Feature Request: Add configurable memory persistence policies so AI Agents store only relevant long-term context instead of every intermediate tool call and execution message, reducing token usage and context bloat.

Feature Request: Configurable Memory Policies for AI Agent (Temporary Execution Memory vs Persistent Memory)

Hi n8n team,

While building a Data Analyst AI Agent with the native AI Agent node, I noticed a limitation in how memory is currently managed. I believe addressing this would significantly reduce token usage, improve scalability, and give users much finer control over conversational memory.


Current Behavior

Suppose I ask the agent:

“Inspect the database schema.”

The agent performs multiple reasoning steps:

User
   │
   ▼
LLM
   │
   ▼
SQL Tool (List tables)
   │
   ▼
LLM
   │
   ▼
SQL Tool (Inspect customers)
   │
   ▼
LLM
   │
   ▼
SQL Tool (Inspect orders)
   │
   ▼
...
   │
   ▼
Final Answer

This is expected and works well.

However, the Memory node stores the entire execution history, including every intermediate tool interaction.
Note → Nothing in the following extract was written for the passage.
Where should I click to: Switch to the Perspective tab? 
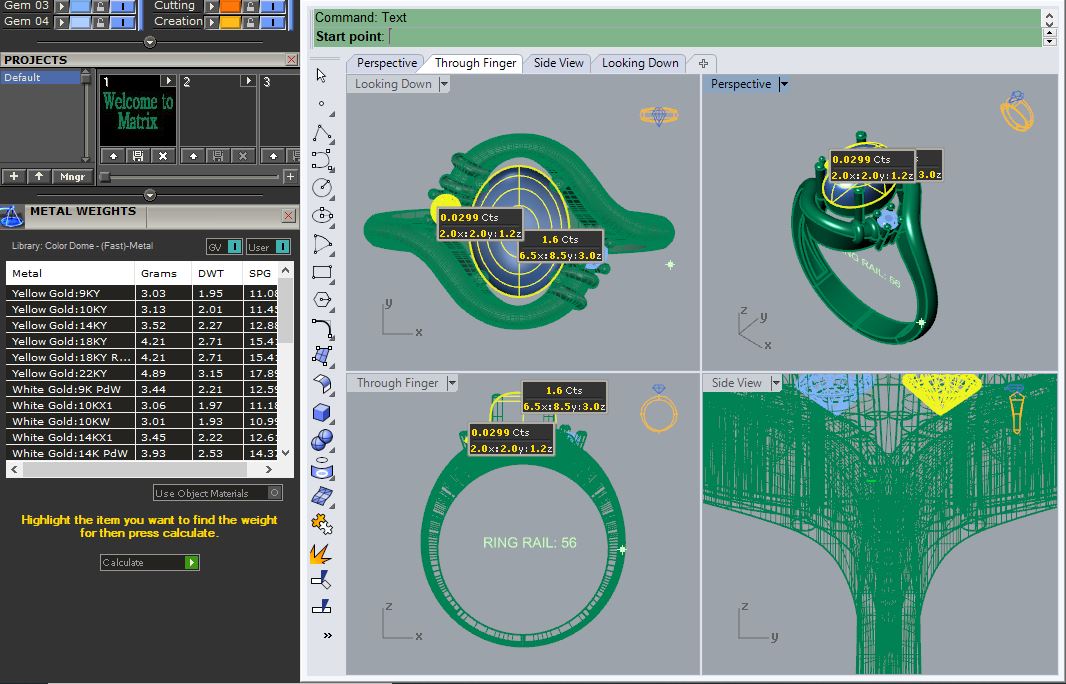pyautogui.click(x=386, y=63)
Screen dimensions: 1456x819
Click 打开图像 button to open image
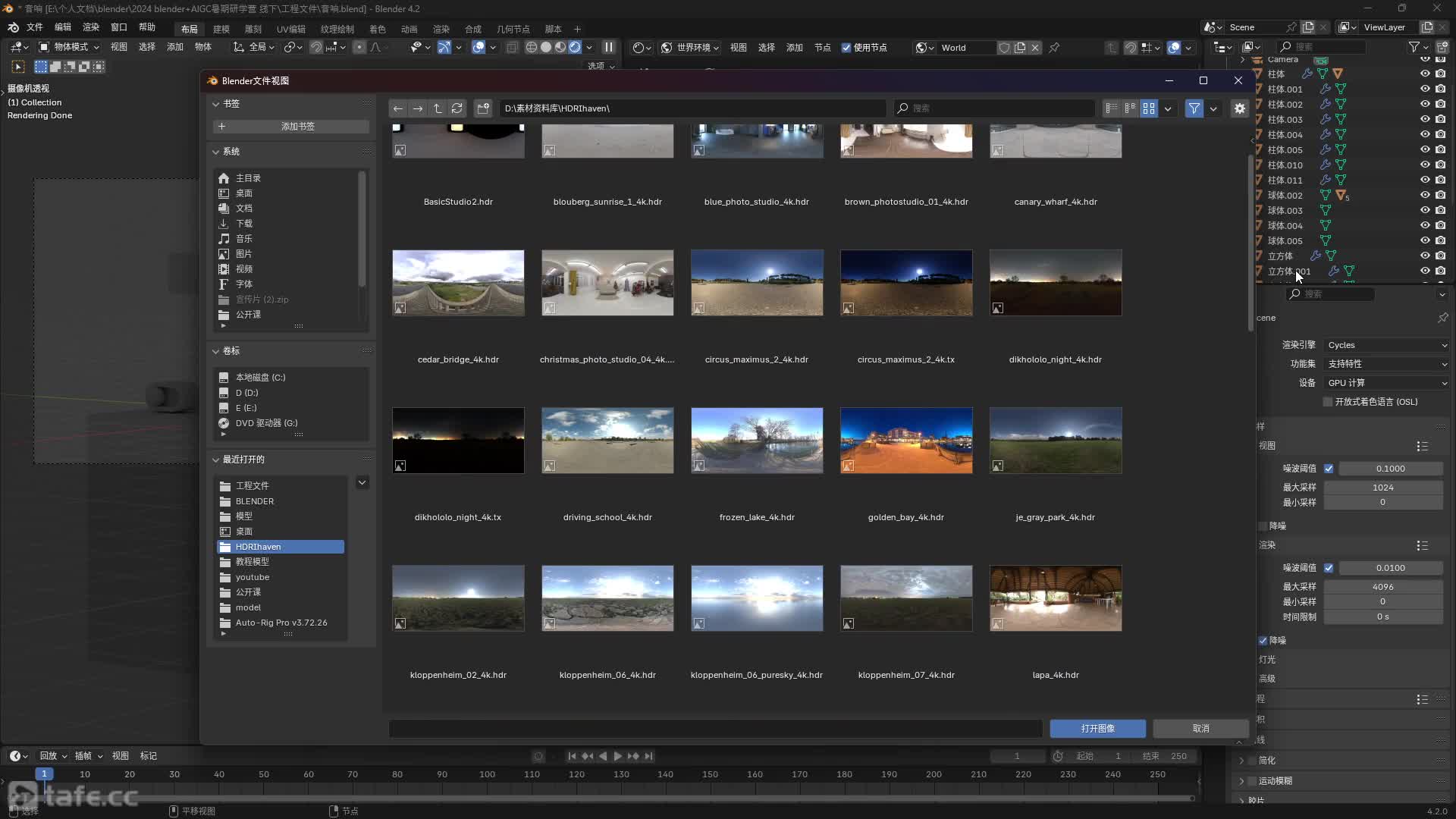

Example of what gets stored:

System:
You are an expert PostgreSQL Data Analyst.

User:
Inspect schema.

Assistant:
Calling SQL Tool

Tool:
SELECT ...

Assistant:
Calling SQL Tool

Tool:
SELECT ...

Assistant:
Calling SQL Tool

Tool:
SELECT ...

Assistant:
Calling SQL Tool

Tool:
...

Assistant:
Final response...


The Problem

This execution history is then reused for future conversations.

As a result:

  • Every SQL tool call is stored.

  • Every tool output is stored.

  • Intermediate execution details become permanent conversation history.

  • Context size grows rapidly.

  • Token usage increases unnecessarily.

  • Long-running agents become increasingly inefficient.

In my case, a single user prompt resulted in approximately 7 LLM invocations, and the entire execution chain was written into memory.


Proposed Solution

Separate Execution Memory from Persistent Memory.

Execution Memory (Temporary)

During one agent execution:

User
      │
      ▼
Temporary Execution Memory
      │
      ▼
LLM ↔ Tool ↔ LLM ↔ Tool ↔ LLM

This memory exists only while the workflow is running.

It contains:

  • System prompt

  • User message

  • Tool calls

  • Tool outputs

  • Intermediate reasoning

  • Final answer

Once execution finishes, this temporary memory can be discarded.


Persistent Memory

Instead of automatically saving the entire execution, n8n should apply a configurable Memory Policy before writing anything permanently.

For example:

Temporary Execution Memory
            │
            ▼
     Memory Policy
            │
            ▼
Persistent Memory


Suggested Memory Policies

1. Store Everything (Current Behavior)

For users who prefer the existing behavior.


2. Store Only User + Final Assistant Messages

Store:

User:
Inspect schema.

Assistant:
The database contains four tables...

Ignore all intermediate tool interactions.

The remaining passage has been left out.